**To do**
Report each line from the listing that the string "height" appears in.

**Records for the exercise**
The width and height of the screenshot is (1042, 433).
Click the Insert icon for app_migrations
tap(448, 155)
...
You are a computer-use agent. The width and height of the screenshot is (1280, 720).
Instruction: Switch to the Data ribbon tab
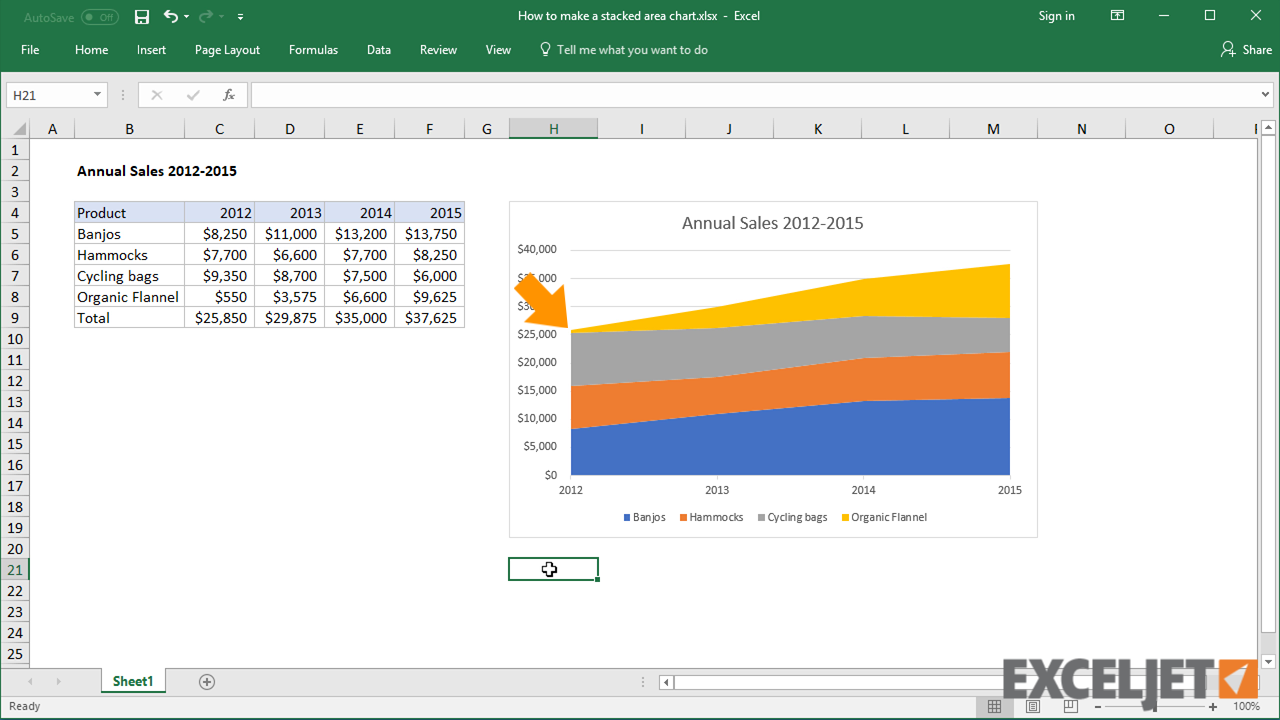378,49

**Reply**
The width and height of the screenshot is (1042, 433).
You are a computer-use agent. The width and height of the screenshot is (1280, 720).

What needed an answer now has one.